Jane Austen has been suffering horribly on public transit. My copy of Pride and Prejudice is already old and beat up and last week it lost a few small bites of its cover. I picked up iBrain at the library Saturday and even though it is a hard cover I decided to make it my transit book. It is a smallish hardcover so has turned out to not be bad. And the pages are thicker making them easier to turn especially since I have been wearing glove liners and just take off a mitten until I have to change buses.

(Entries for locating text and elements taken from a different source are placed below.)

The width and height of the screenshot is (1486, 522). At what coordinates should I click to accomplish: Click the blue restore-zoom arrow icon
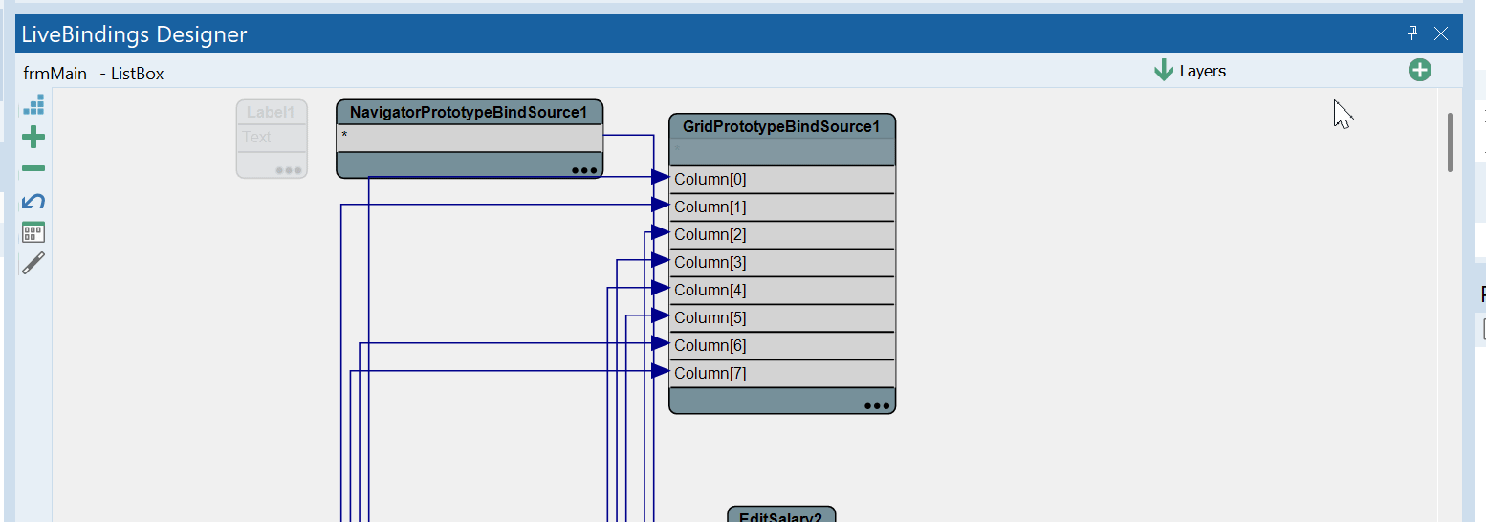tap(33, 201)
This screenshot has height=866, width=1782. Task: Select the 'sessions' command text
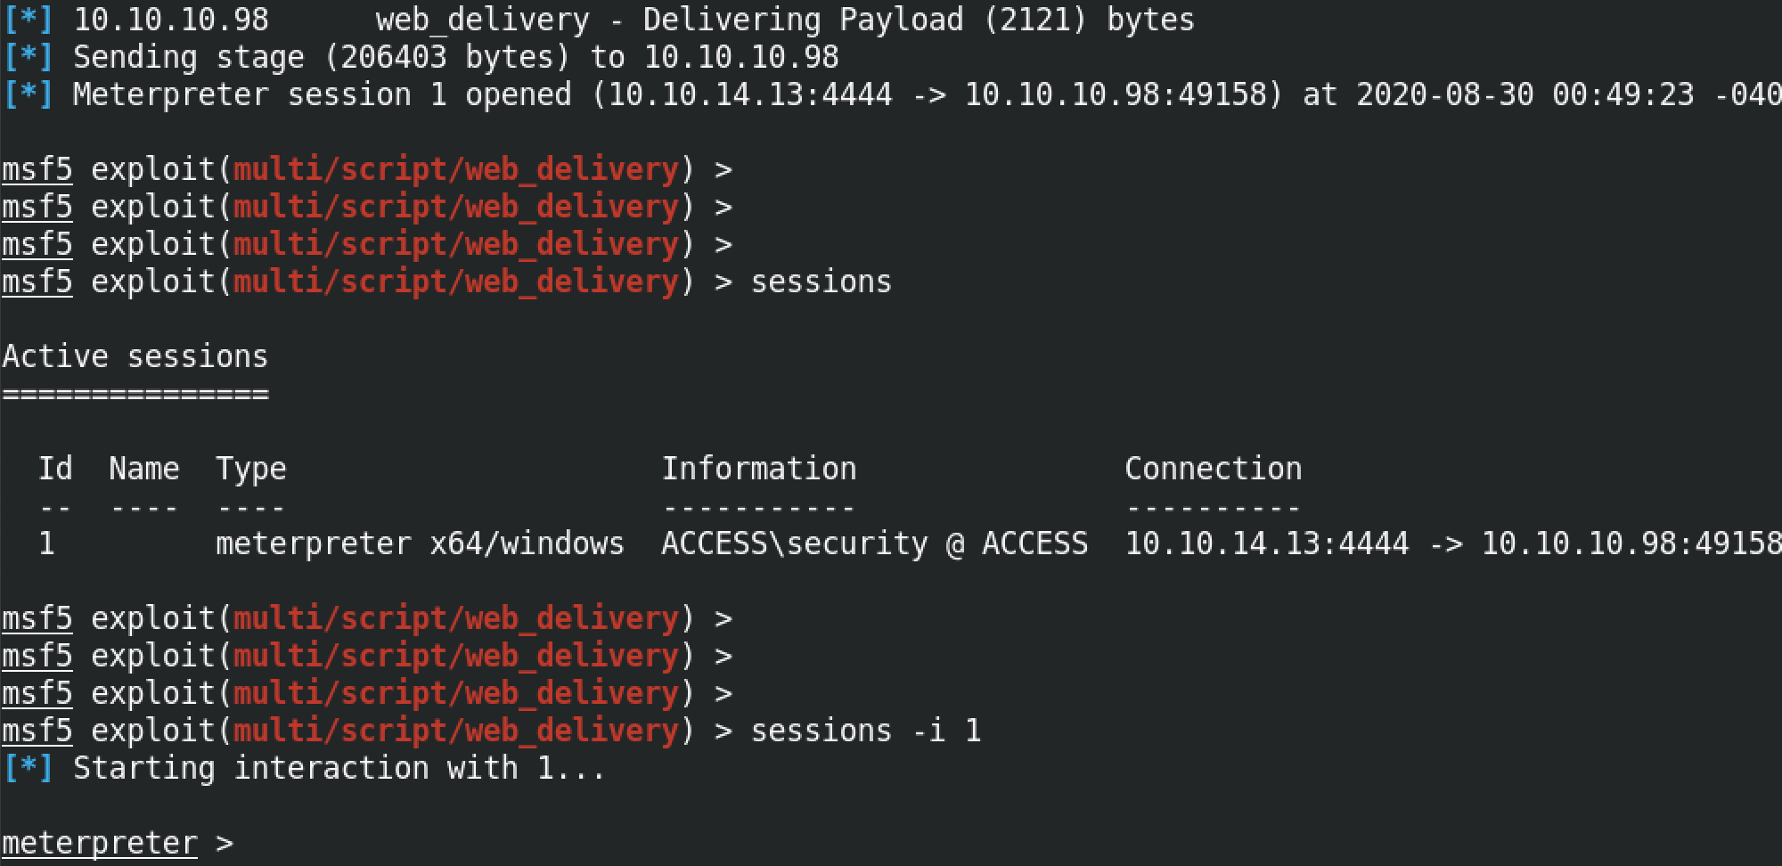point(821,282)
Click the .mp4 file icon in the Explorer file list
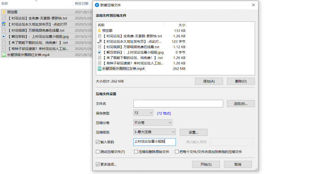The image size is (312, 174). 4,55
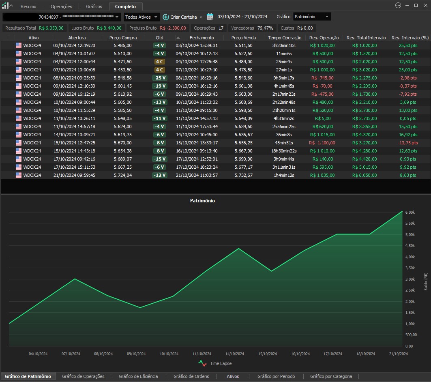The width and height of the screenshot is (431, 382).
Task: Click the plus icon of Criar Carteira
Action: [166, 17]
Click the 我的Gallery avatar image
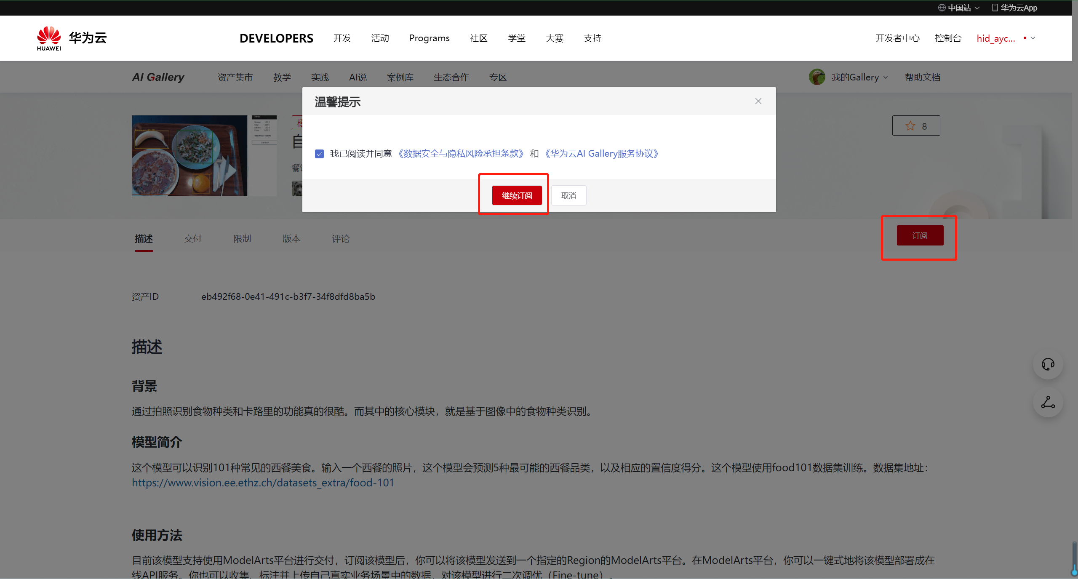Image resolution: width=1078 pixels, height=579 pixels. pyautogui.click(x=817, y=77)
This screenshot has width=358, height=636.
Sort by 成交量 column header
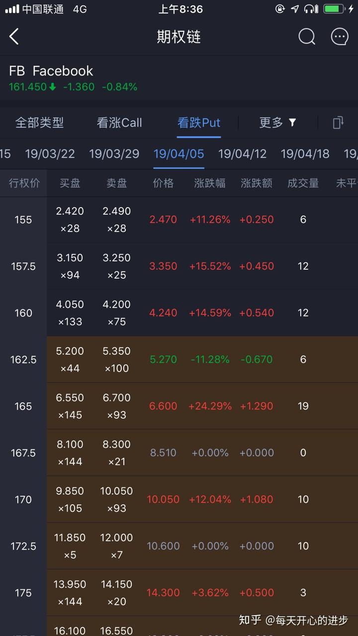pyautogui.click(x=303, y=183)
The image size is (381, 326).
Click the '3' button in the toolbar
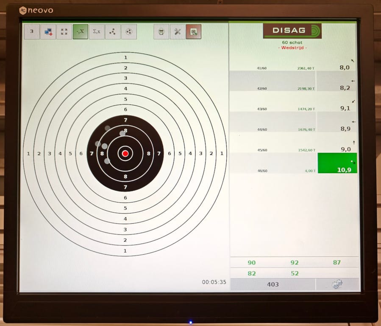(32, 31)
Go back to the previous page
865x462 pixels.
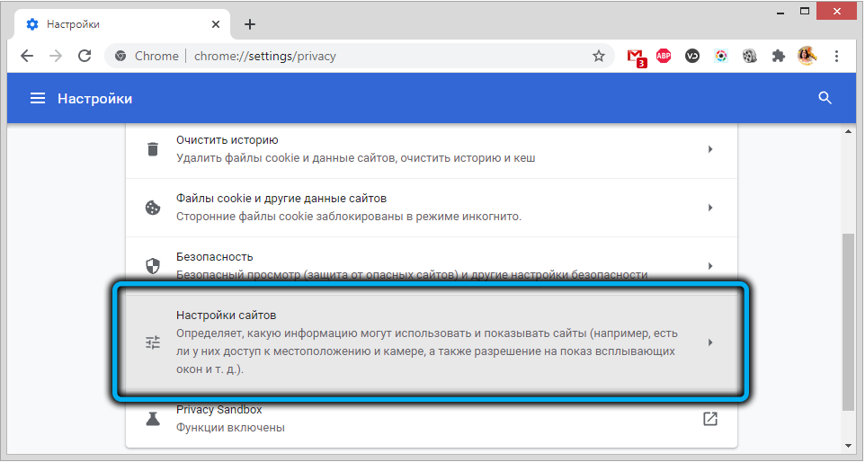[x=27, y=56]
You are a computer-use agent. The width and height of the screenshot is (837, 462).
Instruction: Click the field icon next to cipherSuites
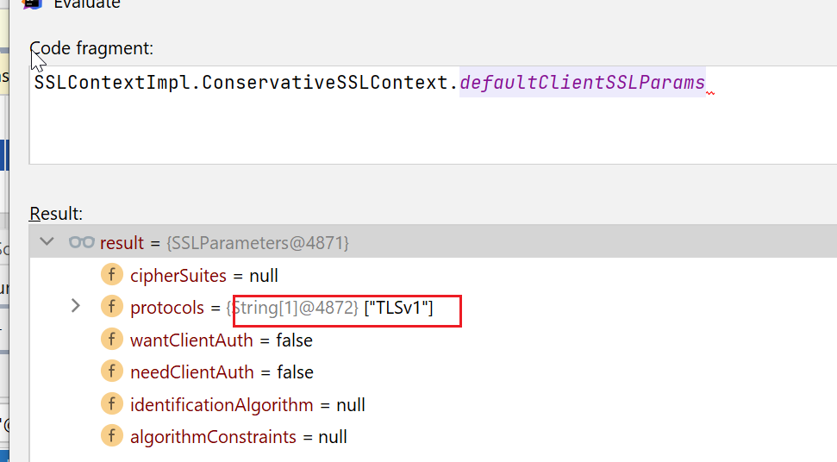[x=111, y=276]
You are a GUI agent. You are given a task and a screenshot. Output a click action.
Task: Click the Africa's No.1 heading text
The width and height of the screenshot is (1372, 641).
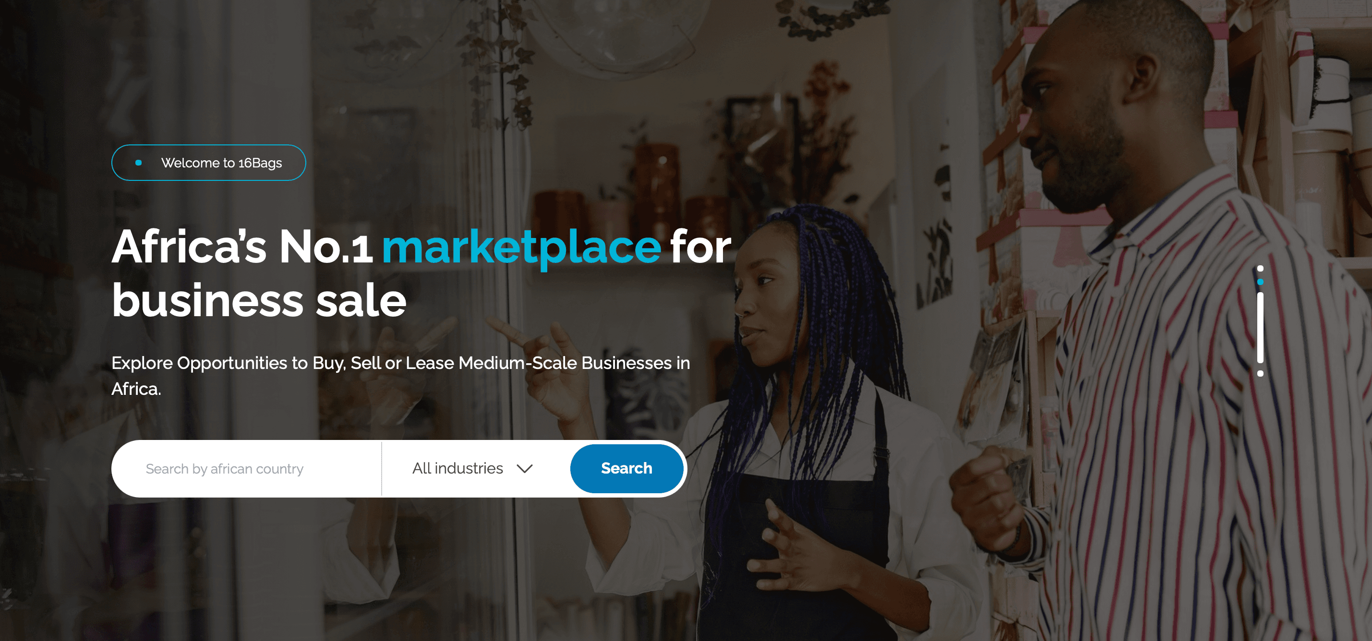(x=242, y=246)
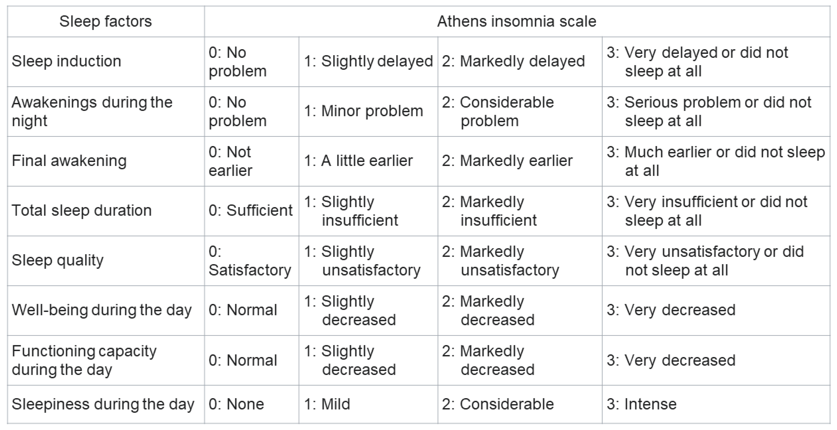Select the "Sleep quality" row label
The image size is (837, 430).
(x=58, y=260)
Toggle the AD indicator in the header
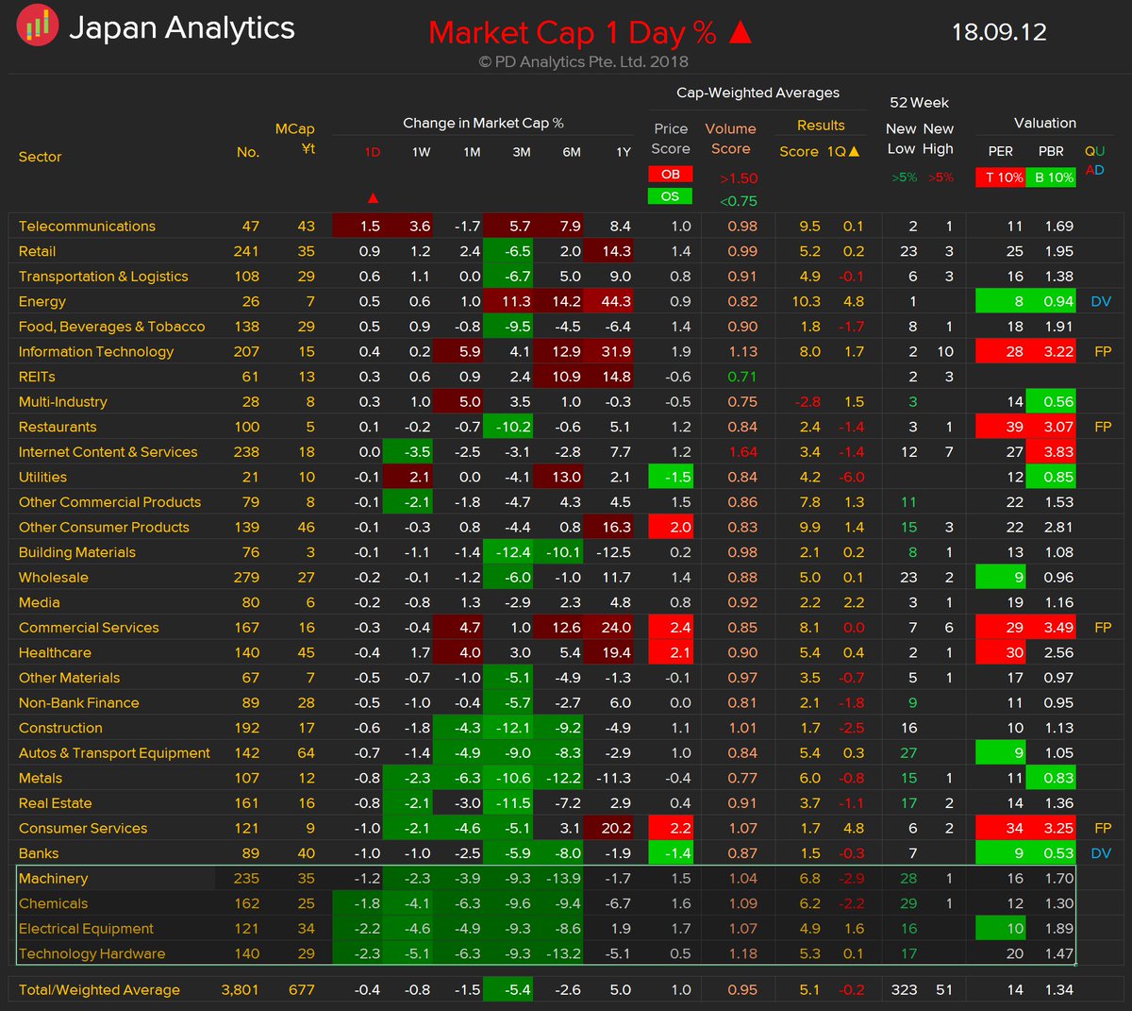Screen dimensions: 1132x1011 pyautogui.click(x=1095, y=170)
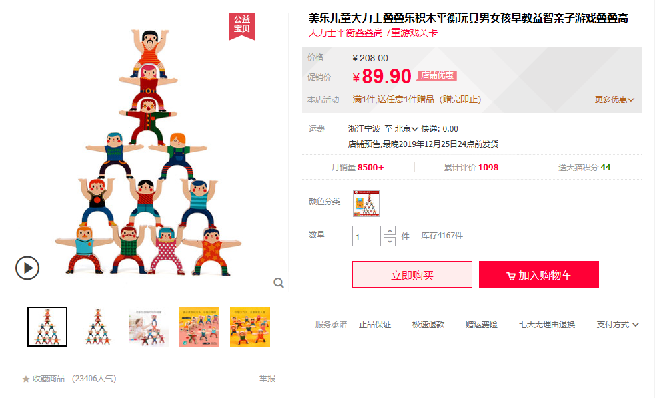Select second product thumbnail image

point(98,327)
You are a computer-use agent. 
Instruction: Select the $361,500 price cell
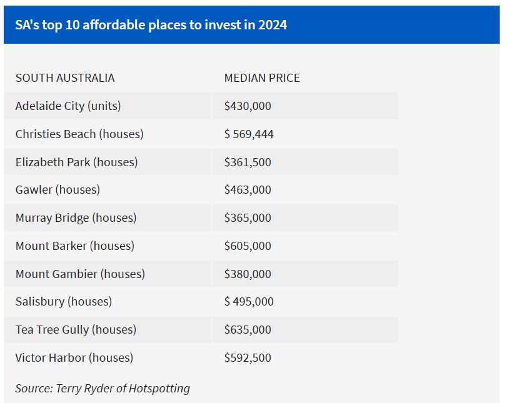248,162
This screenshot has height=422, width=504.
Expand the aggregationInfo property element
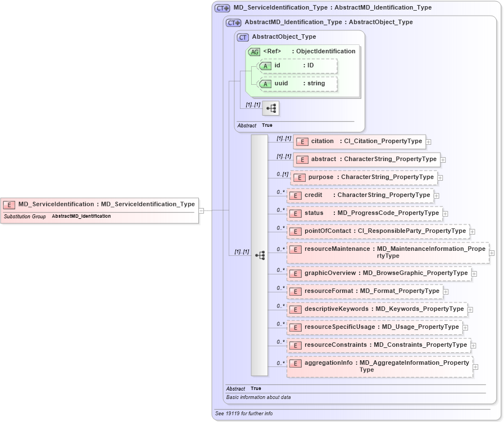pos(475,366)
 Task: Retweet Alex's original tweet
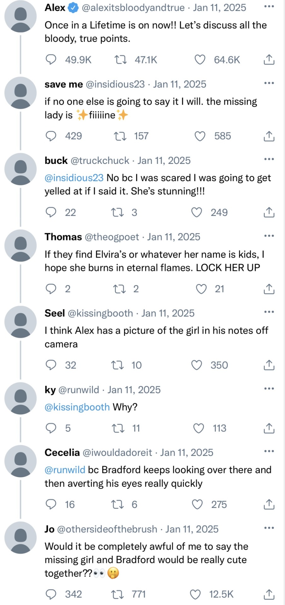pyautogui.click(x=120, y=60)
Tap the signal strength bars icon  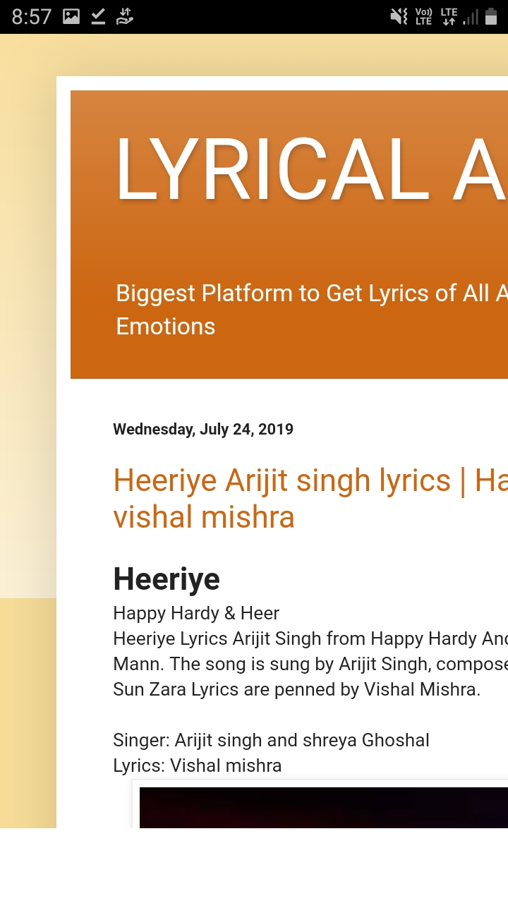coord(471,16)
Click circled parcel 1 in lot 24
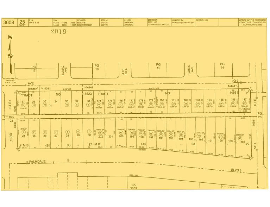 click(x=24, y=131)
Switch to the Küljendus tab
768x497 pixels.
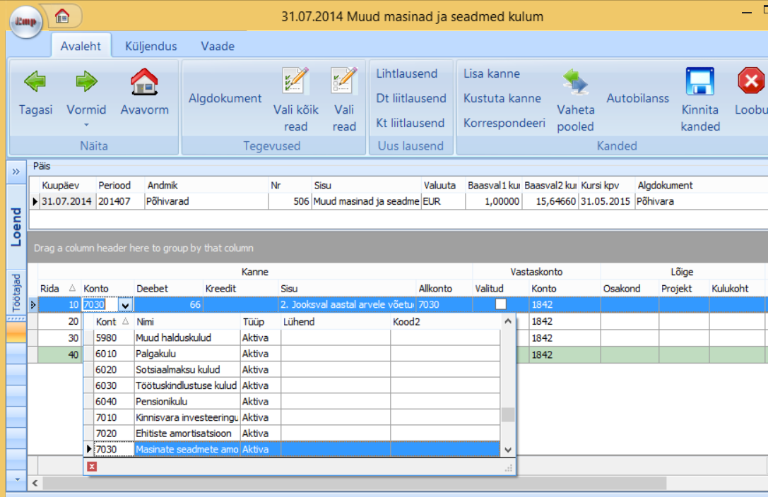[150, 47]
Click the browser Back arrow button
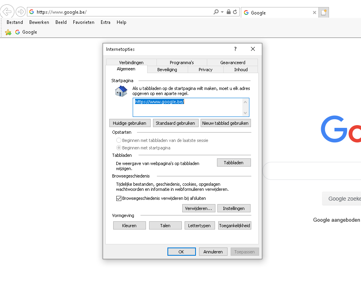 click(7, 12)
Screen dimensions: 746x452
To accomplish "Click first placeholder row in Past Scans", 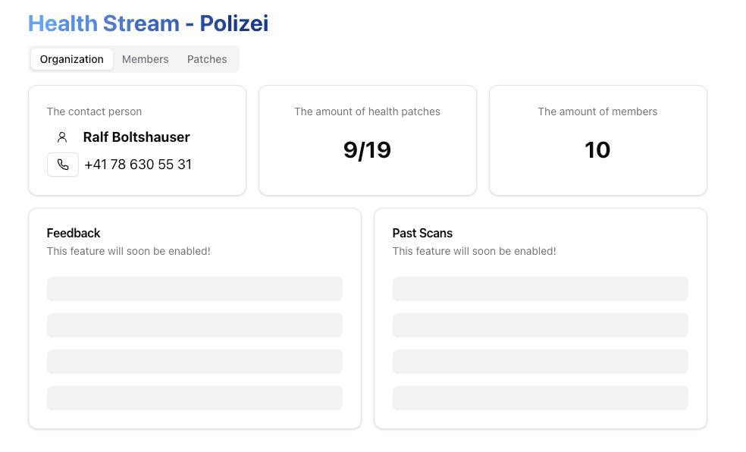I will (541, 289).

The book is only marginally interesting but I will stick with it because it is pretty easy reading. I was reading along today on the train (which was very quiet because I think everyone is too frozen in this below zero weather to be inclined to talk much) and I came across this sentence:

Consumers are given a lot to choose from–they can move beyond the bestseller stalls and use a search engine to troll for anything they want, no matter how obscure.

I got myself all worked up about the word “troll,” you don’t “troll” for things, you “trawl” for them. Well, it turns out I got myself worked up for nothing because, according to the Oxford Dictionary on my computer, “troll” is actually, and disappointingly, correct.

This troll is not from the Old Norse, Swedish and Danish and has nothing to do with the Three Billy Goats Gruff. Rather, it comes from uncertain Middle English origins. The word I thought it should be, “trawl” would also be correct to use in the sentence and probably comes from 16th century Middle Dutch. My family are of the fishing persuasion and when I was young and we would go out on the ocean fishing in our little boat we would cast out lines and trawl for fish. Though apparently we could have trolled for them too.

So the dictionary has gone and ruined my fun. Though it has provided, perhaps, some interesting language choices for thought. My family is of mostly German and Scandinavian background and we like to keep our trolls under bridges and our trawling in the ocean. Sometimes, however, the fish are as mythical as the trolls.